5. Select Default Web Site node under the server node.
6. Click Add Application and then, in the Physical path box, enter the location where Shibboleth Extension project resides on your local disk, for example C:\inetpub\Shibboleth Extension\Src\Shibboleth Extension.
7. Type the website name AWSConsoleFederationProxy in the Alias box.
8. Set the Application Pool to AWSFedProxy.
   
   
9. Click OK to finish deploying the website.
   

To ensure the confidential transfer of security credentials, we strongly recommended enabling SSL so that the client and server communicate over HTTPS. To enable SSL, do the following:

1. In IIS Manager, select the website (in our example, Default Web Site) in the leftmost tree view, and then click Bindings in the Actions pane on the rightmost side of the screen. 



A dialog box lists all of the binding rules.


2. To enable SSL for the site, click Add.
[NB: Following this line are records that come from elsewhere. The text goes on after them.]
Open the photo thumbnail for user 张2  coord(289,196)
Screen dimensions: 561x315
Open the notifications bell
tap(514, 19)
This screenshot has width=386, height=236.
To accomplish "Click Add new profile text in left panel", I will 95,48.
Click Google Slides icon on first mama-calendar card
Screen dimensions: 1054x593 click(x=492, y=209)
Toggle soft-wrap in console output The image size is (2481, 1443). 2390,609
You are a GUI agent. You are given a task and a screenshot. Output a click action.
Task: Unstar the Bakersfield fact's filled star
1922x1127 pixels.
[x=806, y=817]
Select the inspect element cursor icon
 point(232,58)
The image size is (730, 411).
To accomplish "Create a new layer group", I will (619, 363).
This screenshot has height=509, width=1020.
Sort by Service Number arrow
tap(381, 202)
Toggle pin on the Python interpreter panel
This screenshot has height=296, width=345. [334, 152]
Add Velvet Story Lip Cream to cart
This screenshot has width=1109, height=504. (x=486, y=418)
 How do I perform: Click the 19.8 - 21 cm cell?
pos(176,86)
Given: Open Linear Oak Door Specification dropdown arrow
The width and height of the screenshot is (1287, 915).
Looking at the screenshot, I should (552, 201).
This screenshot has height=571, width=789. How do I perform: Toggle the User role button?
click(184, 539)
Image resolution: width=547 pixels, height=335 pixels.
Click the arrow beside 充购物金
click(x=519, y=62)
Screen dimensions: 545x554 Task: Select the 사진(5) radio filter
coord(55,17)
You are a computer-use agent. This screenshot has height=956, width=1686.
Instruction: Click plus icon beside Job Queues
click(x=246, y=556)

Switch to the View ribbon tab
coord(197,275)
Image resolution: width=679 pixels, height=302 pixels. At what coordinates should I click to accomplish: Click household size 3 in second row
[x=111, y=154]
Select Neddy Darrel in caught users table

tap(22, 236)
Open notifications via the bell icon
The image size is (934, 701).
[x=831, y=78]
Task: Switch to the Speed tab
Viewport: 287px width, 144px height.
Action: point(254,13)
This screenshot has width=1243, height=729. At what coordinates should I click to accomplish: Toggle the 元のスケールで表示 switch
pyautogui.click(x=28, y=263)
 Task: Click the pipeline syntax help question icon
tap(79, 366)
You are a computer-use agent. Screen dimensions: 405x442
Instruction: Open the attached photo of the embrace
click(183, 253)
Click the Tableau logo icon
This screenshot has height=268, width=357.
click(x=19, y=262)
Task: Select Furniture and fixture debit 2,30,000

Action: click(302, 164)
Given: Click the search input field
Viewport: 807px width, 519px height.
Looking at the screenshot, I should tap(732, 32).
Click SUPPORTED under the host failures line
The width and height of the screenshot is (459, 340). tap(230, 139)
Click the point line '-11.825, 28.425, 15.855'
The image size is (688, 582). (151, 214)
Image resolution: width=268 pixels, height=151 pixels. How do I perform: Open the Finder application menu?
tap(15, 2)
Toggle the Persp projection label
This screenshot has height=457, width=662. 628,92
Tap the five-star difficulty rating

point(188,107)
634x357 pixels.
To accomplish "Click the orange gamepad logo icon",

The Add binding dialog box opens, in which you can add HTTPS protocol support.
   
3. Select https in the Type drop-down list, and then select an appropriate SSL certificate.




4. Click Ok to enable SSL for the site.

Seeing the Sample in Action

Here's what happens when you run the sample:

1. User A browses to the proxy URL and is prompted to log in with Shibboleth credentials.  
   
   
   
   
2. After the user's credentials are validated, all roles that match assertions are listed in a drop-down box.
   
   >
   
   
3. The user selects the appropriate role and then clicks Sign in to the AWS Management Console.
   
   
   
   
4. The proxy retrieves the necessary information from the SAML token and then calls AssumeRoleRequest. The proxy server assumes the role, generates a sign-in URL, and then the user is redirected to the AWS Management Console.
   
   
   

This article has demonstrated using a federated proxy approach to integrate IAM with Shibboleth and give users SSO access to the AWS Management Console with Shibboleth user credentials.